Ayla unwrapped the bundle carefully, reverently; an attitude assimilated early from Droog, the clan's master toolmaker. It held an assortment of objects. The first she picked up was an oval stone. The first time she worked the flint, she had searched for a hammerstone that felt good in her hand and had the right resilience when struck against flint. All stone working tools were important, but none had the significance of the hammerstone. It was the first implement to touch the flint.

Hers had only a few nicks, unlike Droog's hammerstone, battered from repeated use. But nothing could have convinced him to give it up. Anyone could rough out a flint tool, but the truly fine ones were made by expert toolmakers who cared for their implements and knew how to keep a hammerstone spirit happy. Ayla worried about the spirit of her hammerstone, though she never had before. It was so much more important now that she had to be her own master toolmaker. She knew rituals were required to avert bad luck if a hammerstone broke, to placate the stone's spirit and coax it into lodging in a new stone, and she didn't know them.

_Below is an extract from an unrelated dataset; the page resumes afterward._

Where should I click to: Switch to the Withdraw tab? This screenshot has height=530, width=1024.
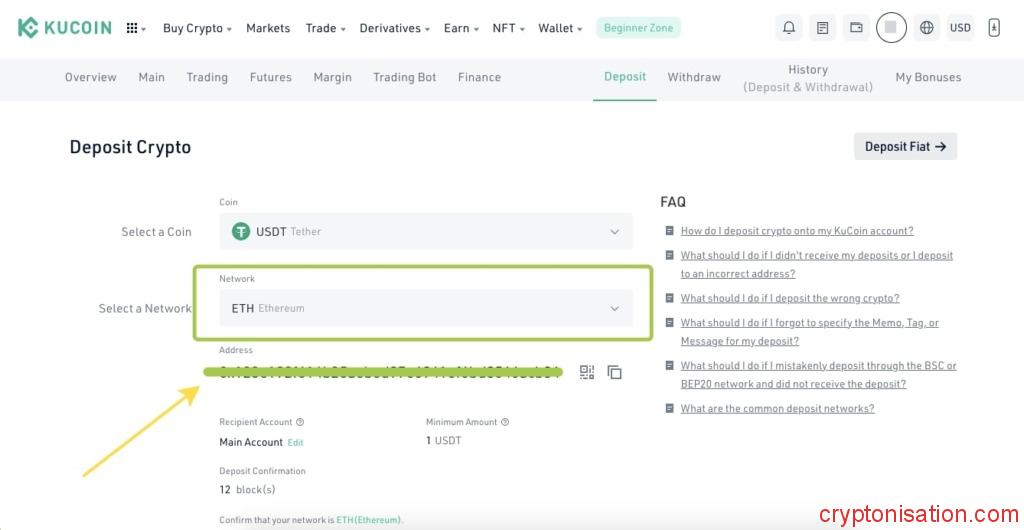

She put the hammerstone aside and examined a sturdy piece of legbone from a grazing animal for signs of splintering from the last time she used it. After the bone hammer, she looked over a retoucher, the canine tooth of a large cat dislodged from a jawbone she had found in the pile at the bottom of the wall, and then she checked the other pieces of bone and stone.

She had learned to knap flint by watching Droog and then practicing. He didn't mind showing her how to work the stone. She paid attention and she knew he approved of her efforts, but she was not his apprentice. It wasn't worthwhile to consider a female; the range of tools they were allowed to make was limited. They could not make tools that were used to hunt or those used to make weapons. She had found out that the tools women used were not so different. A knife was a knife after all, and a notched flake could be used to sharpen a point on a digging stick or a spear.

She looked over her implements and picked up a nodule of flint, then put it down. If she was going to do some serious flint knapping, she needed an anvil, something to support the stone while she worked it. Droog didn't need an anvil to make a hand-axe, he only used it for more advanced tools, but Ayla found she had more control if she had support for the heavy flint, though she could rough out tools without one. She wanted a firm flat surface, not too hard or the flint would shatter under hard blows. The foot bone of a mammoth was what Droog used, and she decided to see if she could find one in the bone pile.